Is there a reason on why this hasn't been merged yet? It would be nice to get this in so develepoment on debuglog gets nicer which would also help to close #3296 at some point.
Is there a reason on why this hasn't been merged yet?
no, it just seems not super-urgent, no concrete things are waiting for it, and in summer things seem to be a bit slower :)
It would be nice to get this in so develepoment on debuglog gets nicer which would also help to close https://github.com/deltachat/deltachat-core-rust/pull/3296 at some point.
how does this help with debuglog? imu, debuglog does not need internet access.

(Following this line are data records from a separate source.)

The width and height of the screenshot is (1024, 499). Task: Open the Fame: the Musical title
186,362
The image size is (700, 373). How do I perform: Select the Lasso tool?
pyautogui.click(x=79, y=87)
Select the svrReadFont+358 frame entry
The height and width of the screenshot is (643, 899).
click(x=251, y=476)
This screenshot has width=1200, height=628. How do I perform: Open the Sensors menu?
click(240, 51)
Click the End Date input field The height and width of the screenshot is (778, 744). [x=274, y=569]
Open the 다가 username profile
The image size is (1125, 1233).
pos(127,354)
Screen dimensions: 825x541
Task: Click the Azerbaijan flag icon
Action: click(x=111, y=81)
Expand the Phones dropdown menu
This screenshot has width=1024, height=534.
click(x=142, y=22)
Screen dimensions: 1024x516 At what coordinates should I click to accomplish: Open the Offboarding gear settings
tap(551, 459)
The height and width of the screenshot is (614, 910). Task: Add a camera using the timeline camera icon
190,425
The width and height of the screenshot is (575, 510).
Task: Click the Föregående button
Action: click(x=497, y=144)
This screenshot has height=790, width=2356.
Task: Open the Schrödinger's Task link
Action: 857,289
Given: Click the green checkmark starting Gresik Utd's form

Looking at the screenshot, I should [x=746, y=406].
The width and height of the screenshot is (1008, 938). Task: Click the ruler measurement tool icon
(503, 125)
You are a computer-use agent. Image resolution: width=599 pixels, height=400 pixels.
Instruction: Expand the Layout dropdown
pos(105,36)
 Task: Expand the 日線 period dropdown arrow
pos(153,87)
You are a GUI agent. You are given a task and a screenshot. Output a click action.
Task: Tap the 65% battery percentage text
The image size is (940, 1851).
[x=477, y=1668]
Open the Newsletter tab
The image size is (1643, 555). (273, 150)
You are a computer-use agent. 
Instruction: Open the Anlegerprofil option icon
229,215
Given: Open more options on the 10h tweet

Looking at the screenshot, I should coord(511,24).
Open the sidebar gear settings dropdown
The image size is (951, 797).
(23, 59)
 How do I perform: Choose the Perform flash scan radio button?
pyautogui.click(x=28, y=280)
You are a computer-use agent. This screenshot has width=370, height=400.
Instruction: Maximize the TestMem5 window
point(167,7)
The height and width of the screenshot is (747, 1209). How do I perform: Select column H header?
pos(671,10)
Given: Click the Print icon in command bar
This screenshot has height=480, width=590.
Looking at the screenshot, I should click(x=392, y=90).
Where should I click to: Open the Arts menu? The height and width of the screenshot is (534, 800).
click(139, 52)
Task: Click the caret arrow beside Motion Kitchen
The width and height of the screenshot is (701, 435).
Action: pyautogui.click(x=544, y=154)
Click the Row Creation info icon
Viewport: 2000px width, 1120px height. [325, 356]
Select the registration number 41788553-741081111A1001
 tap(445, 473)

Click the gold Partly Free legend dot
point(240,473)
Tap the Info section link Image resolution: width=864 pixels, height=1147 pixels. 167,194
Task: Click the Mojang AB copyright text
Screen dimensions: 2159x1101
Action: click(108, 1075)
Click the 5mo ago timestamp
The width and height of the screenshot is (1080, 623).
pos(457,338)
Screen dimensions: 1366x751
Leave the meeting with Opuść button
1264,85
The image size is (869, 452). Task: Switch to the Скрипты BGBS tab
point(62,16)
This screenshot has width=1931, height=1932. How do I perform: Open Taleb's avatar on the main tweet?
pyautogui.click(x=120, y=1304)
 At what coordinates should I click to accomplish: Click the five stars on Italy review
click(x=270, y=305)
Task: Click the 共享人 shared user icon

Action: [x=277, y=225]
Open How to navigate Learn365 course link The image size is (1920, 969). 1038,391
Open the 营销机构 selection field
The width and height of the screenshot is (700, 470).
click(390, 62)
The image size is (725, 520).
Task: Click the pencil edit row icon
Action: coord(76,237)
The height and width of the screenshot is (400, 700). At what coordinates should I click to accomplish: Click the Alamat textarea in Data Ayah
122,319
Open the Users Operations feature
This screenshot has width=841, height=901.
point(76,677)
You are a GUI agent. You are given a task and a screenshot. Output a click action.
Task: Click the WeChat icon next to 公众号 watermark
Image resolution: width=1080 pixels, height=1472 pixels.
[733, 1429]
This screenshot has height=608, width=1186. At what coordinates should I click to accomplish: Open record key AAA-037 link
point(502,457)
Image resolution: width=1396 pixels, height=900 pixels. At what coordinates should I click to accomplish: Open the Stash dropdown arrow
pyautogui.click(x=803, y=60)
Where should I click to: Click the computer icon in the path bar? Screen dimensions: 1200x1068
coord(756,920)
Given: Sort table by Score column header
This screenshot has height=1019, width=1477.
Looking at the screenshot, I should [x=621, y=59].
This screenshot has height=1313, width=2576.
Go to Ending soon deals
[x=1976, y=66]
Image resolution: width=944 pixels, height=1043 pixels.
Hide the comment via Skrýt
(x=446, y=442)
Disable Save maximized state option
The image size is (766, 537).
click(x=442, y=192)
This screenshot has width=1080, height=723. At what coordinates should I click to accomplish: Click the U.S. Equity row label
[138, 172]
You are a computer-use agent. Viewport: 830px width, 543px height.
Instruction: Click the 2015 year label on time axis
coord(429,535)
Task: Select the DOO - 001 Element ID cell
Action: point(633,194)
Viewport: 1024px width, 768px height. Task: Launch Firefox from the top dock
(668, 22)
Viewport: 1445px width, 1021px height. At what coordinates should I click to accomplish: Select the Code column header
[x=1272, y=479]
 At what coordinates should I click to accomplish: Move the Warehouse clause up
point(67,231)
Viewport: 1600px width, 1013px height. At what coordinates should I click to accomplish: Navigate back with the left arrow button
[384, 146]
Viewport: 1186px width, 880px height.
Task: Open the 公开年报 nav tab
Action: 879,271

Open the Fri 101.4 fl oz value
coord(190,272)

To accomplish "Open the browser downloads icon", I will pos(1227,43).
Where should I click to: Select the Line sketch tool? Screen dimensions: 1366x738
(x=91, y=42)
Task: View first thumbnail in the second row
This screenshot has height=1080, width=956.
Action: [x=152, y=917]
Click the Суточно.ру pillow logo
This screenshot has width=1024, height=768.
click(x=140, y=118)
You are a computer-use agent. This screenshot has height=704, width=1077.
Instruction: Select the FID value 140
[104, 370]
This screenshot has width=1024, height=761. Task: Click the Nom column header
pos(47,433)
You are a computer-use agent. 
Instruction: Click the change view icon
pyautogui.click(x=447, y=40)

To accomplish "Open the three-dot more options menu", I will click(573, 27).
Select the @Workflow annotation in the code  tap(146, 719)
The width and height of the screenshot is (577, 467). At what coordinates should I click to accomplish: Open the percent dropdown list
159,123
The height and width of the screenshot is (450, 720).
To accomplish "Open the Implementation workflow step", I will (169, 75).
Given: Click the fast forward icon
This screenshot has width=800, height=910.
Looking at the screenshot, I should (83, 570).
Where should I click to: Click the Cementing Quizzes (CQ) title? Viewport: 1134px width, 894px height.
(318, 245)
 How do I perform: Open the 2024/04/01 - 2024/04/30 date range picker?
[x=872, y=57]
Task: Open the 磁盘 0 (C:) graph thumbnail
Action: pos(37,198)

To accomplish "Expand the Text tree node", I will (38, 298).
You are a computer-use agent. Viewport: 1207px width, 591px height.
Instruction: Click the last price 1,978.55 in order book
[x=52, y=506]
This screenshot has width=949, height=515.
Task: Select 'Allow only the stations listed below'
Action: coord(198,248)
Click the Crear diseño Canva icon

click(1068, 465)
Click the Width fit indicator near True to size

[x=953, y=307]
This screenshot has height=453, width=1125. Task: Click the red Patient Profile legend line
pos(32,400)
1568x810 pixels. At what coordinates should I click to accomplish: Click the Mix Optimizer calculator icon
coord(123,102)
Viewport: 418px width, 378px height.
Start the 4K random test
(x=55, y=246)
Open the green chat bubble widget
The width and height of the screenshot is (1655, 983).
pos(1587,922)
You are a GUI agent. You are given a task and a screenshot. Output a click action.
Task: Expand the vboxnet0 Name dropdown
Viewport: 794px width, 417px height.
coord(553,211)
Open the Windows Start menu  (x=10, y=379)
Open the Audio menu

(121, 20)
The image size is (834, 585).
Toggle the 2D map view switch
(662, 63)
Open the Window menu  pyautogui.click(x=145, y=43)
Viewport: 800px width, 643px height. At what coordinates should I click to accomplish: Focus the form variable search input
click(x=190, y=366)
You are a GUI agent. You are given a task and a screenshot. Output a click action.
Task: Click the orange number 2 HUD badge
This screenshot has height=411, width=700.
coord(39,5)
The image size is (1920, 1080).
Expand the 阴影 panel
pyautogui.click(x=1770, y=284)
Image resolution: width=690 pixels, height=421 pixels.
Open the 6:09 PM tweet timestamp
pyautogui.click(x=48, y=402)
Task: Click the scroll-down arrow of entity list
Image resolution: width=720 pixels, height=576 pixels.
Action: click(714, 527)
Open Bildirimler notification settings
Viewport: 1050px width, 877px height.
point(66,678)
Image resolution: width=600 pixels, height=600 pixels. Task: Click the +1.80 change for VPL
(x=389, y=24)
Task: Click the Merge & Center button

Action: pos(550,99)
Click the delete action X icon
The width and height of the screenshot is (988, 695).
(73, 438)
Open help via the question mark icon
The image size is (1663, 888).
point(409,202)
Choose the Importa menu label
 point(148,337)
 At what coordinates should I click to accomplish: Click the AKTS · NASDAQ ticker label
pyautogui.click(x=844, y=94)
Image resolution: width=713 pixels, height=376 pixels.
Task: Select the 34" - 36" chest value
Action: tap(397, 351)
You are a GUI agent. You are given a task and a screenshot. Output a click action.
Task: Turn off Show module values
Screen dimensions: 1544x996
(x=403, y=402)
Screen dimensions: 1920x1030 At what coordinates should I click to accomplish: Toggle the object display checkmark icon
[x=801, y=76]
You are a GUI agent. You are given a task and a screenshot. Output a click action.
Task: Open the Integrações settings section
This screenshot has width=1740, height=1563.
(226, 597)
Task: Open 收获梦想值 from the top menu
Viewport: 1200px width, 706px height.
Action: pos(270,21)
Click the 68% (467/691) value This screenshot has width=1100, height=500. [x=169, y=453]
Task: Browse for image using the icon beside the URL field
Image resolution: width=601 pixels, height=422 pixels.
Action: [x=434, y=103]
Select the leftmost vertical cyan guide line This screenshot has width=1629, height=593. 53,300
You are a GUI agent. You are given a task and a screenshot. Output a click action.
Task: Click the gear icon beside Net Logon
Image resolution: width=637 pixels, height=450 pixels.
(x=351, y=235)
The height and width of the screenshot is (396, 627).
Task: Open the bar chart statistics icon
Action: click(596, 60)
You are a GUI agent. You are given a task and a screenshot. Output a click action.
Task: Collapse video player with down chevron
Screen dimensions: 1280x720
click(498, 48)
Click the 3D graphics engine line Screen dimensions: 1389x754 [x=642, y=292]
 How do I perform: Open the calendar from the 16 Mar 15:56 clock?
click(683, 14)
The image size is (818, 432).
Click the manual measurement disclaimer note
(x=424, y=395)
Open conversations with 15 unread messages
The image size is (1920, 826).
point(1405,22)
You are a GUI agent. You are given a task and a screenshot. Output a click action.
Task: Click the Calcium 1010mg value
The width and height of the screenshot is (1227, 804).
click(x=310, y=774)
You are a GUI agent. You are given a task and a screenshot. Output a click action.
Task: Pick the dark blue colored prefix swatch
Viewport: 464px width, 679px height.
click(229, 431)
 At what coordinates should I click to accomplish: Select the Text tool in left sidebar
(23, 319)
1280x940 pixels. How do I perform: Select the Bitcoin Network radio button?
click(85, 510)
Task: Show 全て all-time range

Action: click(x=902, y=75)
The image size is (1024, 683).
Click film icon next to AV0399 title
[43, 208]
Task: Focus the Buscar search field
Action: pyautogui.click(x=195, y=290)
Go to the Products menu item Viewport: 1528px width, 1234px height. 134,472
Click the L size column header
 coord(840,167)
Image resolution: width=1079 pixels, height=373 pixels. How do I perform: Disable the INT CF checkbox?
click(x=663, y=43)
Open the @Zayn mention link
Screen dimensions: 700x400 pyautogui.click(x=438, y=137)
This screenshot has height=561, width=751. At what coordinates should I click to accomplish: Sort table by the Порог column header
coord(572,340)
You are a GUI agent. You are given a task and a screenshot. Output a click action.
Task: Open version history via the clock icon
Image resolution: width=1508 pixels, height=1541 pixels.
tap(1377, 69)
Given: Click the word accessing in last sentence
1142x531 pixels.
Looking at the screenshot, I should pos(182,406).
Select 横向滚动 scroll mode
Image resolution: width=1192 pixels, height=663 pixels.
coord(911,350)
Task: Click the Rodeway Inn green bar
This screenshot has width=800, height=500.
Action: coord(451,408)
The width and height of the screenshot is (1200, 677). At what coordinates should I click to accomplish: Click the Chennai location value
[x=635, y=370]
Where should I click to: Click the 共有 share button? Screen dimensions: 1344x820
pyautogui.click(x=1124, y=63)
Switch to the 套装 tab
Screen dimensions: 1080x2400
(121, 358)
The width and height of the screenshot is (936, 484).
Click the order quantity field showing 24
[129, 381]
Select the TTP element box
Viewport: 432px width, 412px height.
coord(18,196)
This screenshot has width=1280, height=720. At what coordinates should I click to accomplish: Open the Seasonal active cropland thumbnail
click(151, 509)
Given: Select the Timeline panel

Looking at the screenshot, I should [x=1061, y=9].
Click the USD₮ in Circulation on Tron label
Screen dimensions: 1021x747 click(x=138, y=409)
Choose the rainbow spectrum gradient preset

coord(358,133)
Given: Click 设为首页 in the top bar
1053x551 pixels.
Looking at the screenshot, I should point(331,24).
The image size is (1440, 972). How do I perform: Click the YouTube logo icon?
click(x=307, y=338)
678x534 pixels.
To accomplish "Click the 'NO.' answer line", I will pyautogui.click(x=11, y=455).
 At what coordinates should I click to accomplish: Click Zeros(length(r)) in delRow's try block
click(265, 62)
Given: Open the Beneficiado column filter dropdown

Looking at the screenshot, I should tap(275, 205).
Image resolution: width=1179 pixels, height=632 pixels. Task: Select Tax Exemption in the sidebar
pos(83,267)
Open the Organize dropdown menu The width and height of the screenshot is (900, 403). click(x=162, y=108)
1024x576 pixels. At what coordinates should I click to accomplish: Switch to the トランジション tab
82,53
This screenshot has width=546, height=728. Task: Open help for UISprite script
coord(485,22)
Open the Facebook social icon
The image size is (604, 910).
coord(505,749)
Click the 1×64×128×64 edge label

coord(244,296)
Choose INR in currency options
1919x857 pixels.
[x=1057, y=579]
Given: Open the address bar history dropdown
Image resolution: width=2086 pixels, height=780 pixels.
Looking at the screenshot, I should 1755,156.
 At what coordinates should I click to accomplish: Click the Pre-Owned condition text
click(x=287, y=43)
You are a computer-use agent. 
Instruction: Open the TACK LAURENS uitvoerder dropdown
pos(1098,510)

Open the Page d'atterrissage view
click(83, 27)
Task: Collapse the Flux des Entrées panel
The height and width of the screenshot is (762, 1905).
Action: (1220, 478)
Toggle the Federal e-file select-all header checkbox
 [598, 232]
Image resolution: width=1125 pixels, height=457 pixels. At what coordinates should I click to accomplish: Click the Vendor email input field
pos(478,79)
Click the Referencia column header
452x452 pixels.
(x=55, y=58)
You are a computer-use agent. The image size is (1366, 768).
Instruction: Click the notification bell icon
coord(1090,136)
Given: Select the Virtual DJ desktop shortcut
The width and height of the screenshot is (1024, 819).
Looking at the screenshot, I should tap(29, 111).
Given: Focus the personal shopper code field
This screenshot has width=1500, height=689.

Aaaaahh, my bad. When we chatted a while back about adding some manifest parsing to give special rights to webxdcs you linked this issue. I just skimmed it and did't see it doesn't provide a general api to access manifest information. To take this idea a little bit further, wouldn't it be nice to have said api to interact with the manifest? I believe that there might be a range of different features hidden by an access-border in the future. For example access to geolocation, bluetooth, device rotation etc. which could then be requested by the webxdc through the manifest.
It's possible to create an app requesting internet access, and if user sends it to self-chat, it will connect somewhere, leaking user IP, screen resolution etc?
Another example: user gets a "notes app" somewhere, forwards it to self-chat from some public chat and starts taking notes there, then the app can leak notes to remote server.
UIs will print a show now, see commit message for details - this was easy to do and will mitigate these threats.